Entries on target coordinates
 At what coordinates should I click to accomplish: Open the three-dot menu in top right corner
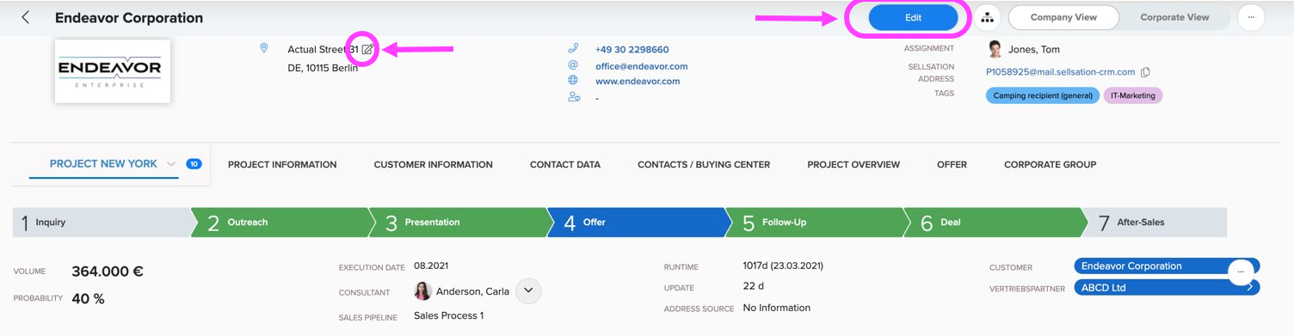[x=1251, y=17]
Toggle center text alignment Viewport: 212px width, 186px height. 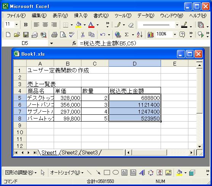point(45,25)
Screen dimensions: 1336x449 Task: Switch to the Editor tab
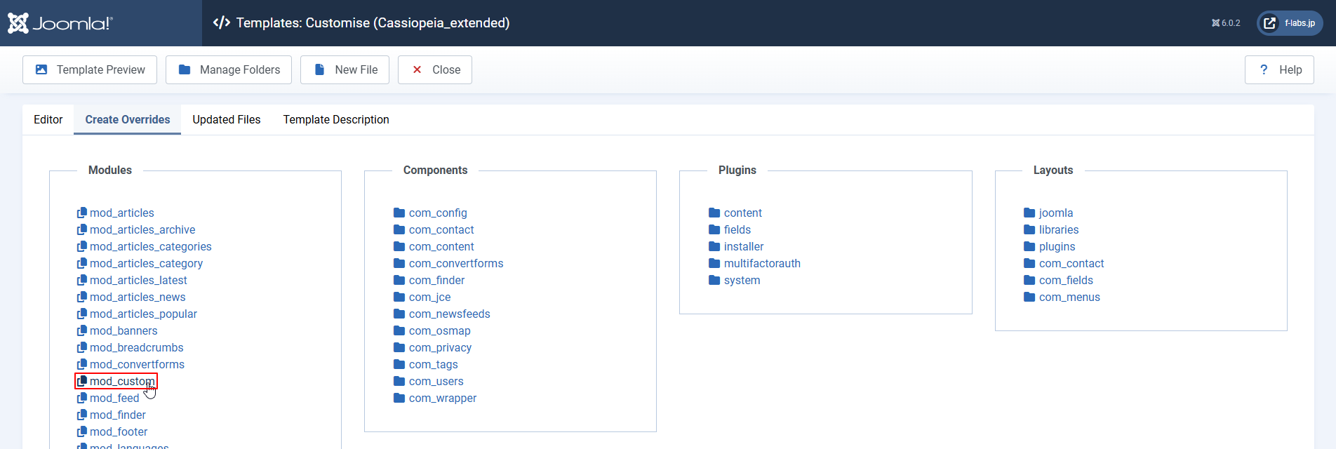(x=48, y=119)
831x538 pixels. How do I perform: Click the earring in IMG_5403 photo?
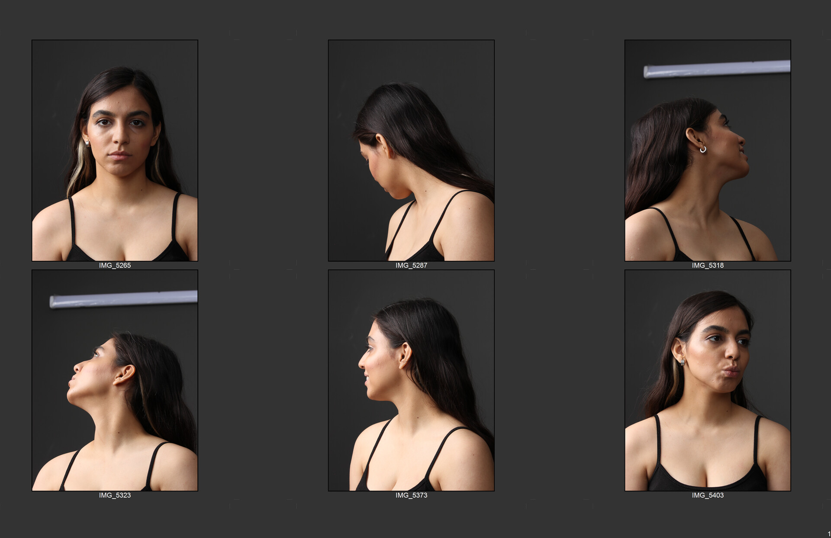[x=683, y=362]
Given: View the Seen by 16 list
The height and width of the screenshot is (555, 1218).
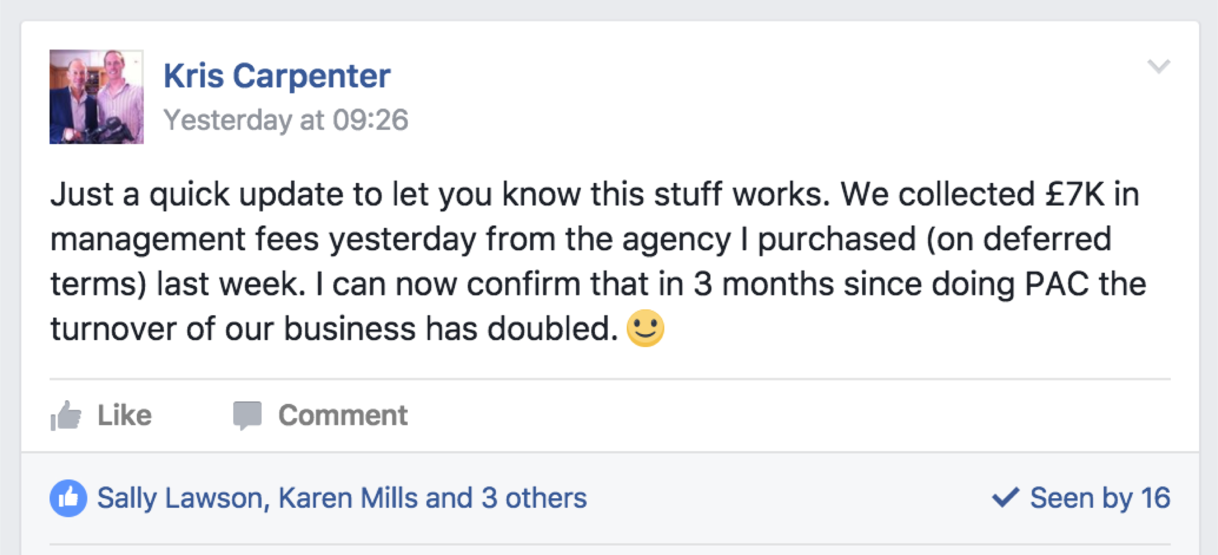Looking at the screenshot, I should (1099, 498).
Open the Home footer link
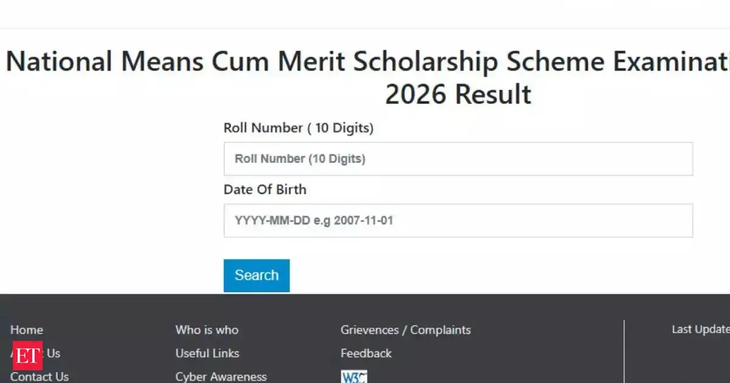The width and height of the screenshot is (730, 383). [27, 330]
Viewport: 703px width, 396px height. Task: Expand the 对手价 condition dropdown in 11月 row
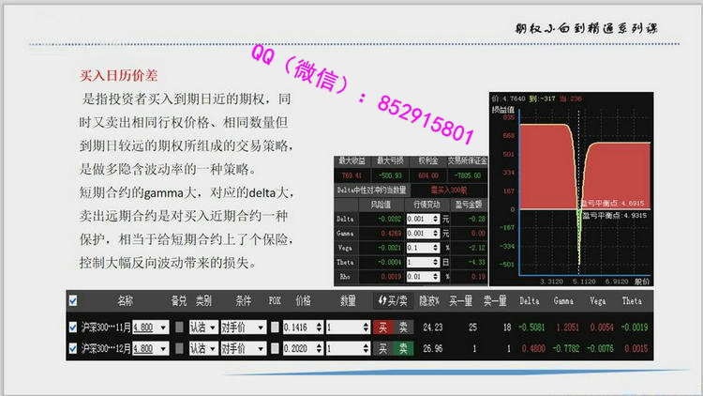(x=262, y=327)
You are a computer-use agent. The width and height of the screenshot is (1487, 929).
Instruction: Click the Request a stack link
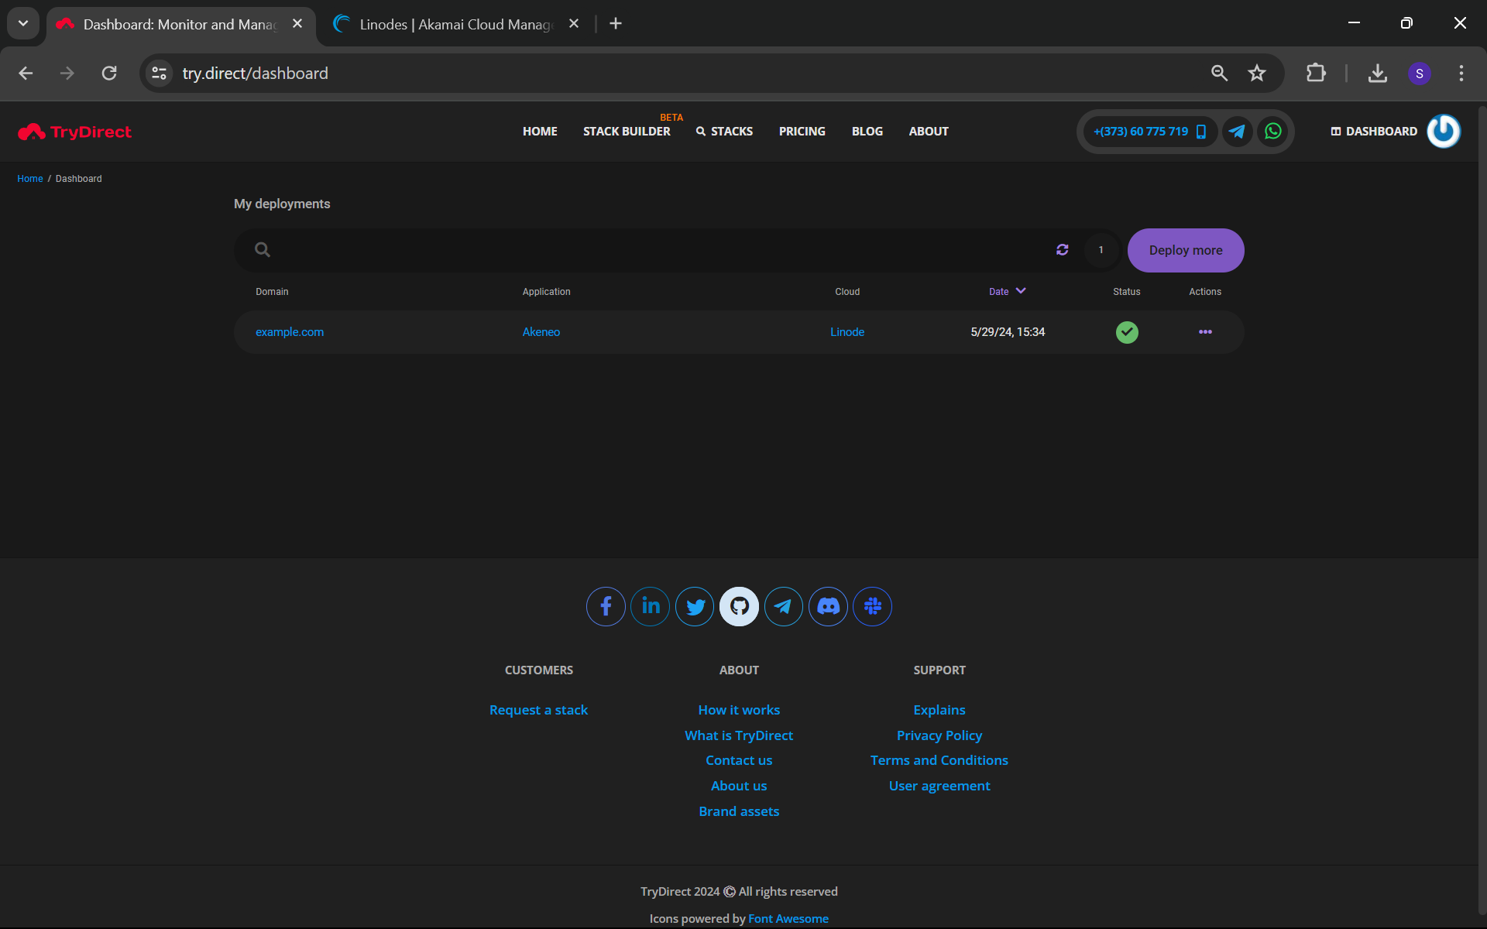pyautogui.click(x=537, y=708)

> **Given instruction**:
Rewrite the entries starting at the line containing "Given: View the Seen by 16 list" and ending at the line containing "The width and height of the screenshot is (730, 383).", swapping "footer" for "navigation" and leaving everything else unchanged. Give only those lines, without the pictures.

> **Task answer**:
Given: View the Seen by 16 list
The height and width of the screenshot is (555, 1218).
Looking at the screenshot, I should (1099, 498).
Open the Home navigation link
The width and height of the screenshot is (730, 383). [27, 330]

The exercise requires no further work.